── Supplied records
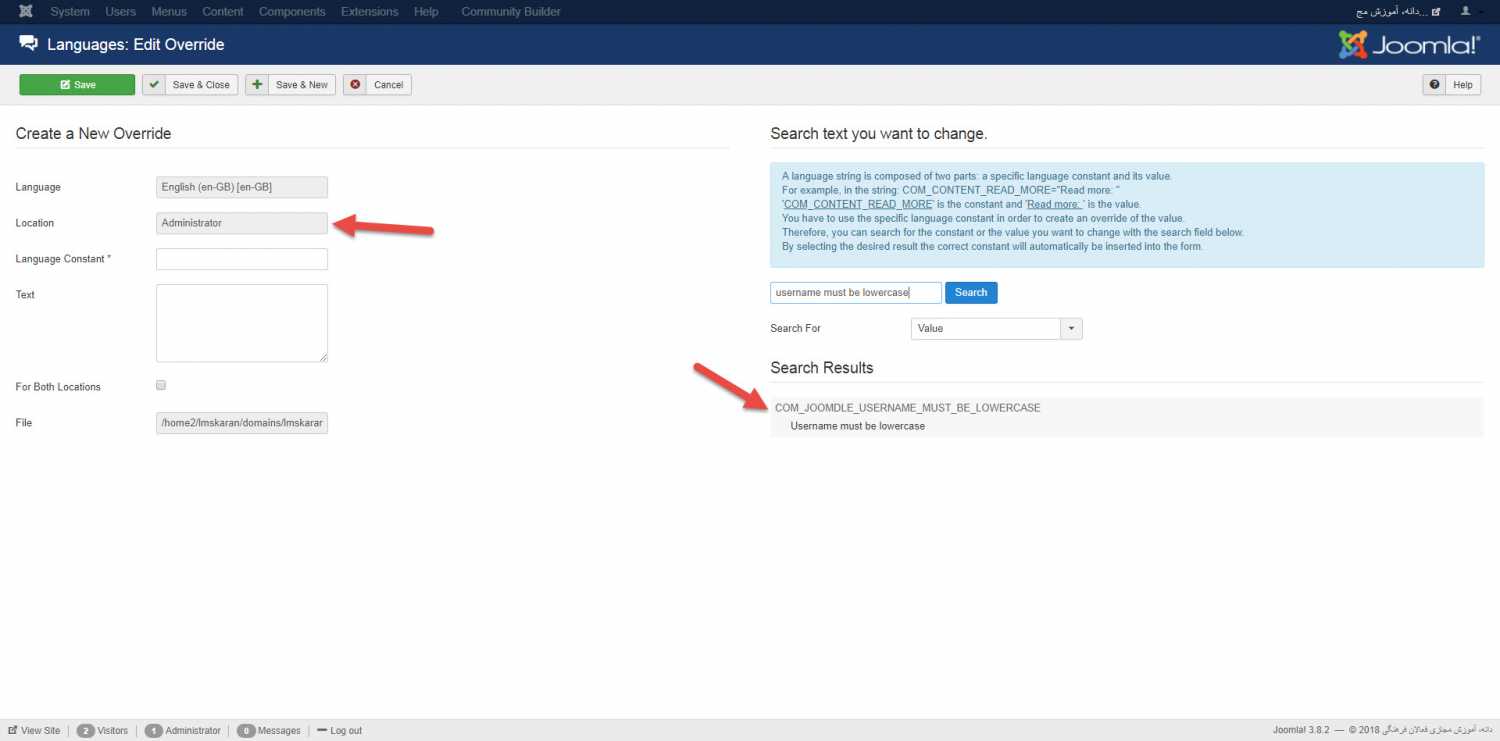This screenshot has width=1500, height=741.
Task: Select COM_JOOMDLE_USERNAME_MUST_BE_LOWERCASE search result
Action: 907,408
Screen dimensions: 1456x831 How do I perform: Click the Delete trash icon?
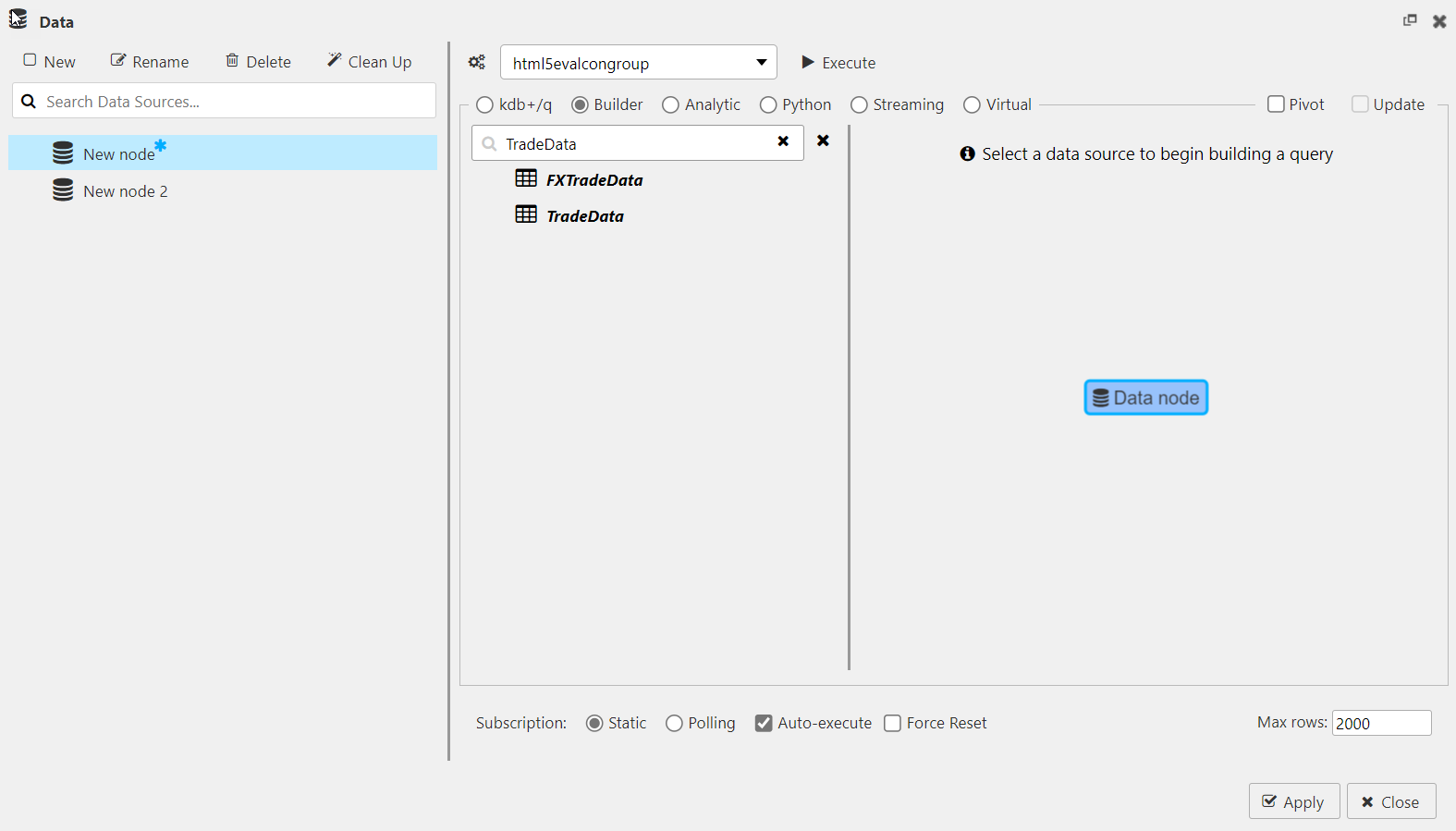coord(232,61)
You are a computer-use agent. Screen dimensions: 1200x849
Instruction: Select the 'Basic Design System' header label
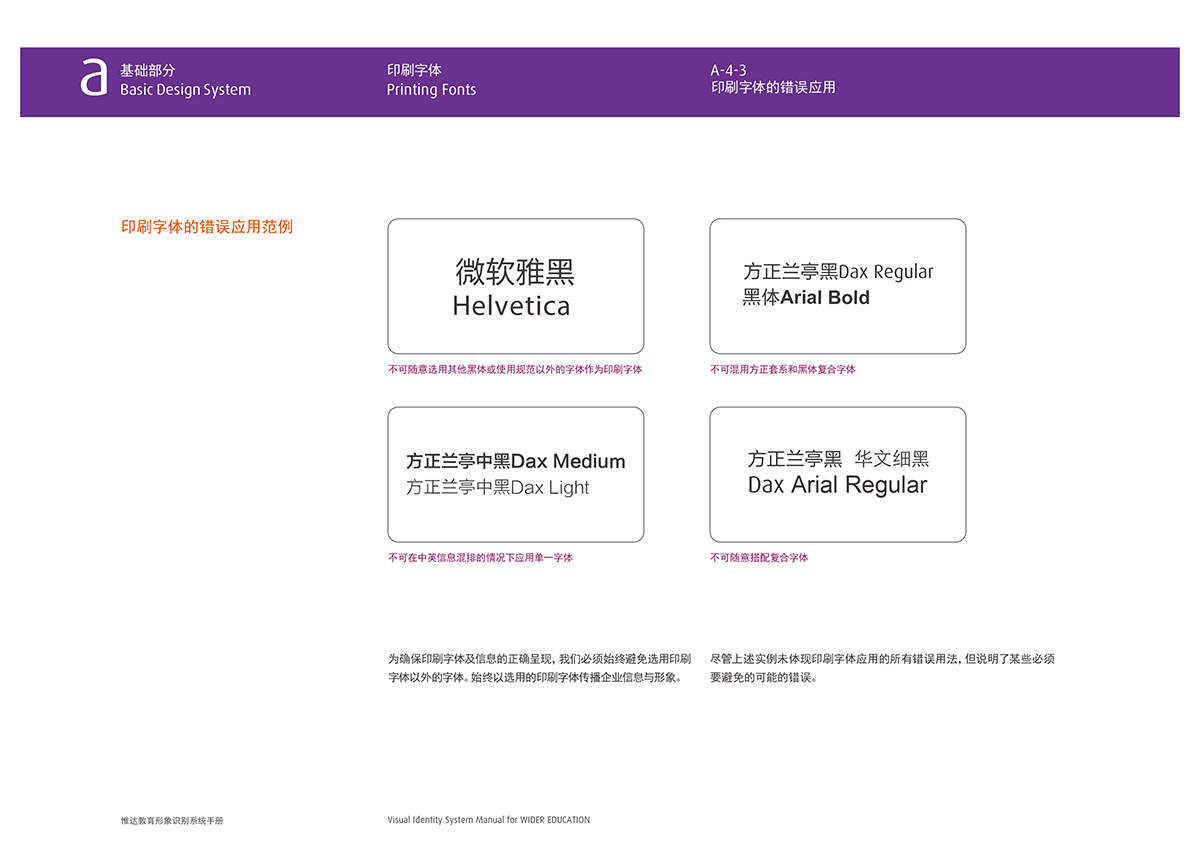185,90
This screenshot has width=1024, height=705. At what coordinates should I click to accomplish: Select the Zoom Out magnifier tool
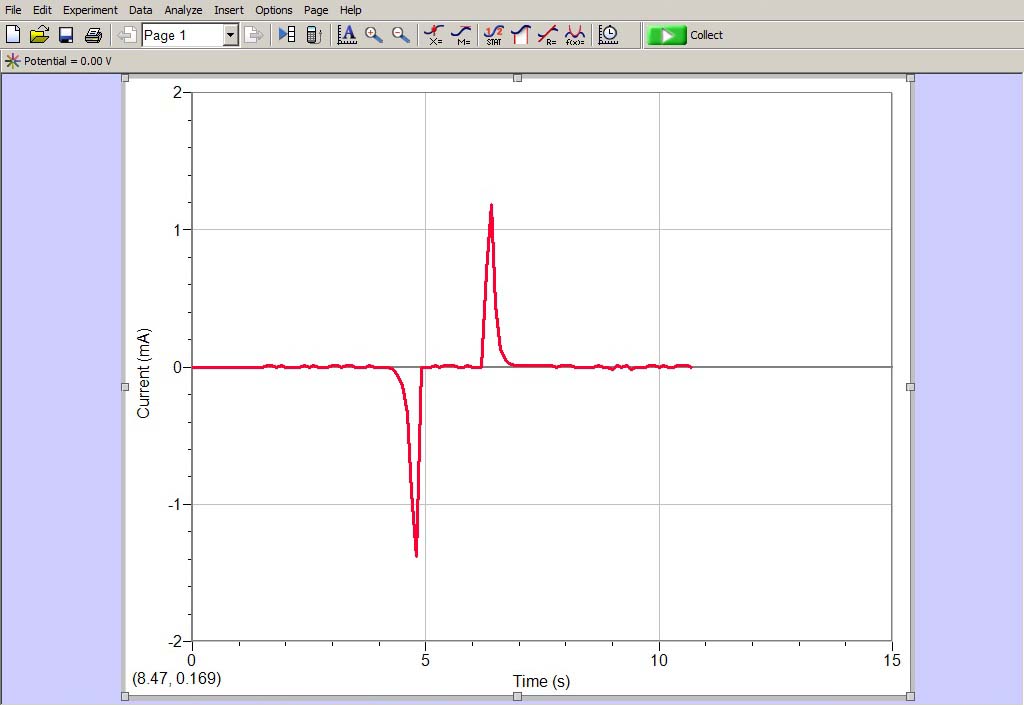tap(401, 35)
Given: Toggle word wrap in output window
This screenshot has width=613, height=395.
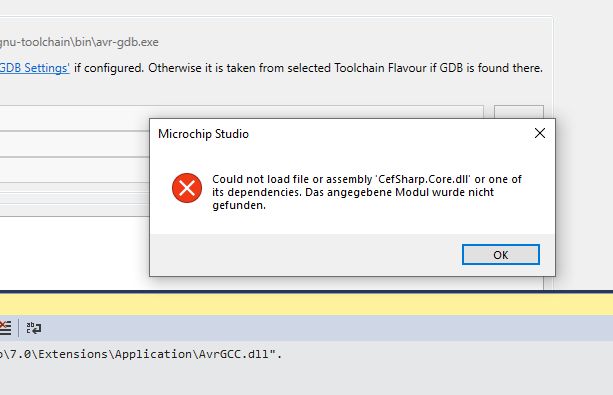Looking at the screenshot, I should (x=34, y=328).
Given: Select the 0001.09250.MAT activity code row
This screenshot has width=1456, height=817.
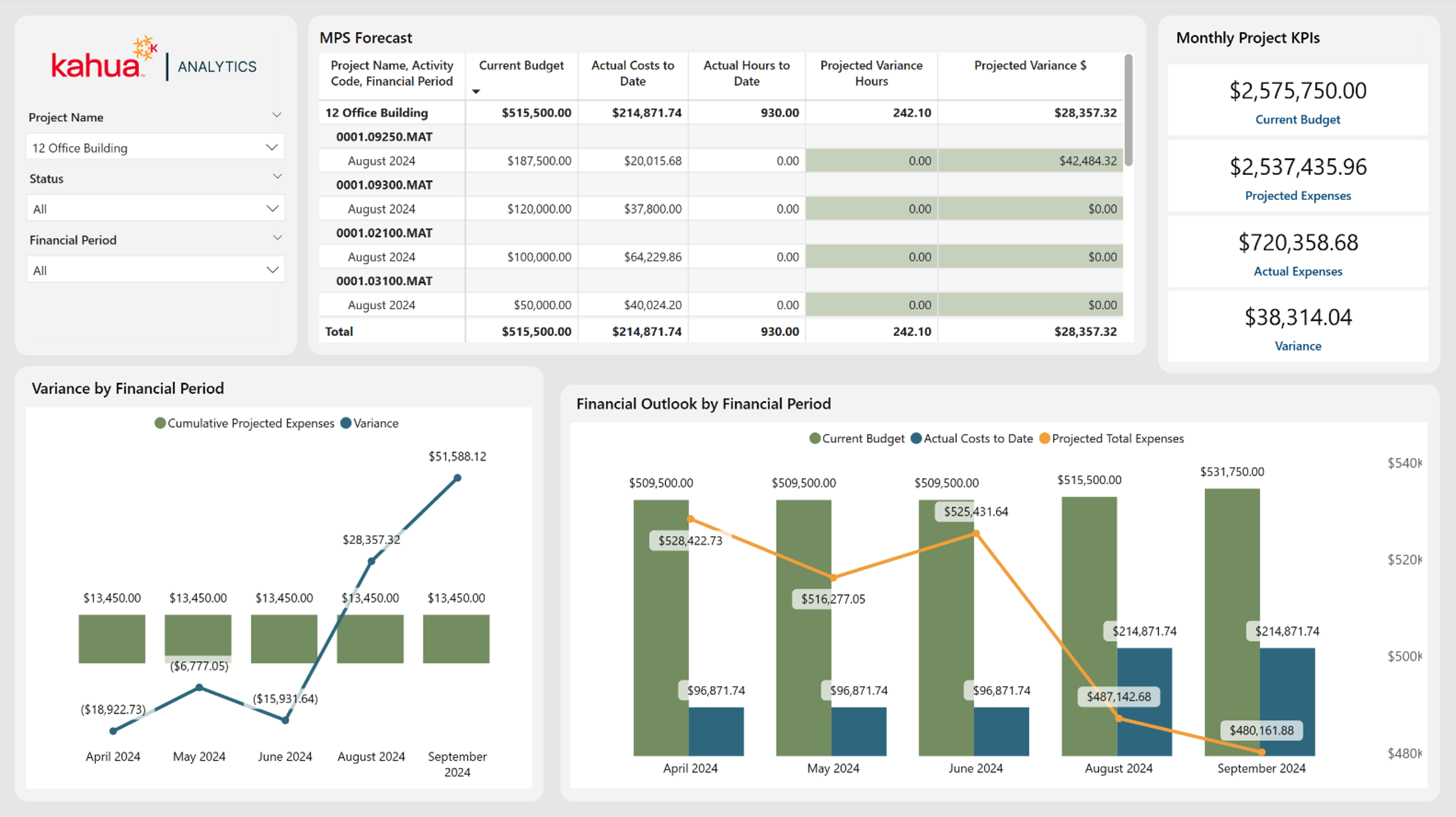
────
Required work: Across the entries above, state how many lines include the string "Given", with no other text.

Reply: 2